Wilkinson, G. G. 2006. Processing and Classification of Satellite Images. Encyclopedia of Analytical Chemistry. .

Author Information

  1. Kingston University, Kingston Upon Thames, UK

Publication History

  1. Published Online: 15 SEP 2006


Earth-observing satellites primarily gather information about the environment as digital images acquired by multispectral imaging sensors. These images consist of large arrays of picture elements (pixels). Images are usually recorded in 3–7 spectral bands, though new generation sensors providing 18–36 spectral bands are in development.

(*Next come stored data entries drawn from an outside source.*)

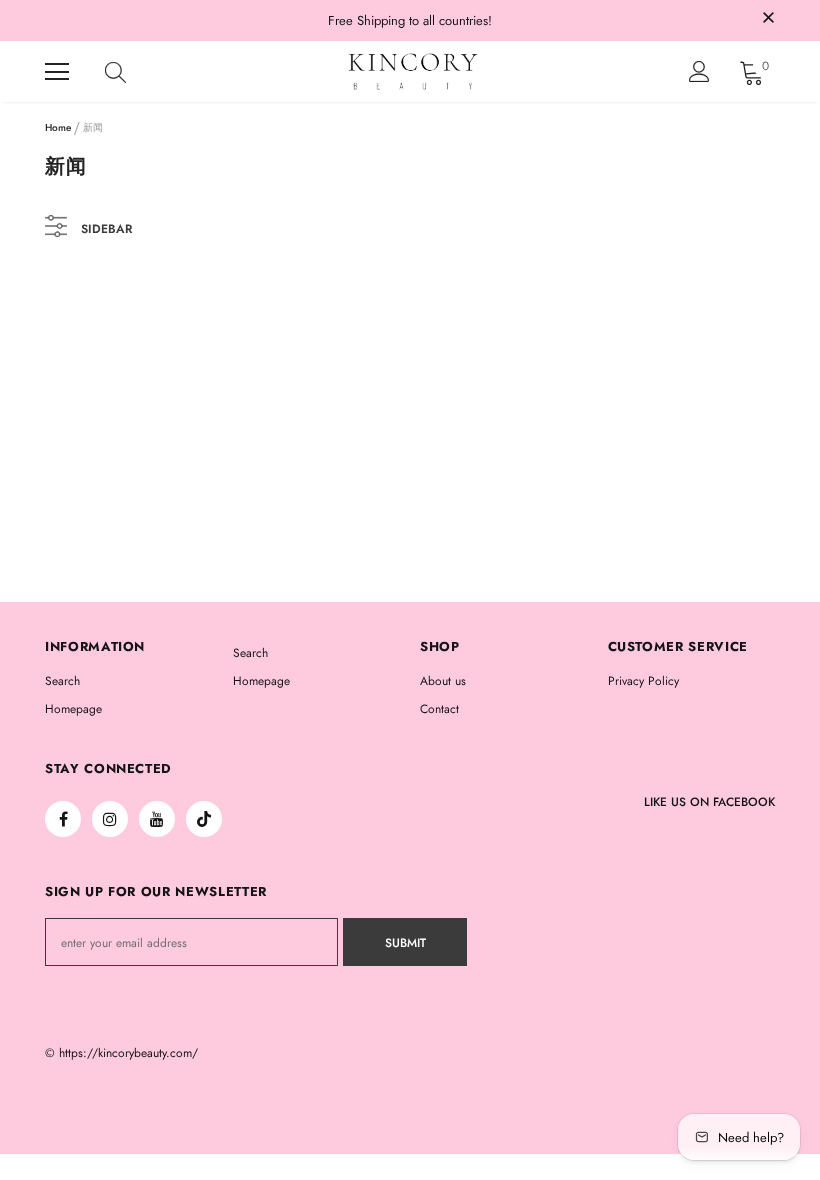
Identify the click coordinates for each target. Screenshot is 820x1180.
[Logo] (413, 71)
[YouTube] (157, 819)
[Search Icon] (135, 72)
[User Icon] (699, 71)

The spectral bands are located in the visible, infrared, millimeter, and microwave parts of the electromagnetic spectrum. The spatial resolutions of images at the subsatellite point at ground level (dictated by the sensor's instantaneous field of view, IFOV) are principally in the range 10 m–1 km depending on the satellite. Very-high-resolution satellite-borne sensors providing imagery with resolution as high as 1 m will soon become routinely available. Images are primarily used for mapping Earth resources and monitoring the state of the environment (terrestrial, atmospheric, and oceanic). Pixels consist of digitized radiances which are usually quantized on a scale of 0–255. Interpretation of surface features requires the images to be processed and classified by computer. The processing involves several stages, typically: (1) geometrical rectification and adjustment to a suitable cartographic coordinate system, (2) correction and calibration for atmospheric or system effects on detected radiances, (3) classification or product generation. Classification involves the transformation of the detected multispectral radiances in the image into meaningful descriptors of the surface – usually as thematic classes which can be displayed as a map. The mathematical conversion process is usually based on training an appropriate classifier algorithm by use of example spectral radiances from known surface objects (ground truth data). Classifier algorithms may either be nonparametric or parametric (e.g. based on a statistical model). Neural network algorithms have found useful application as classifiers for satellite image data. Products may also be generated by computing environmentally meaningful indices from spectral radiances such as the normalized difference vegetation index (NDVI).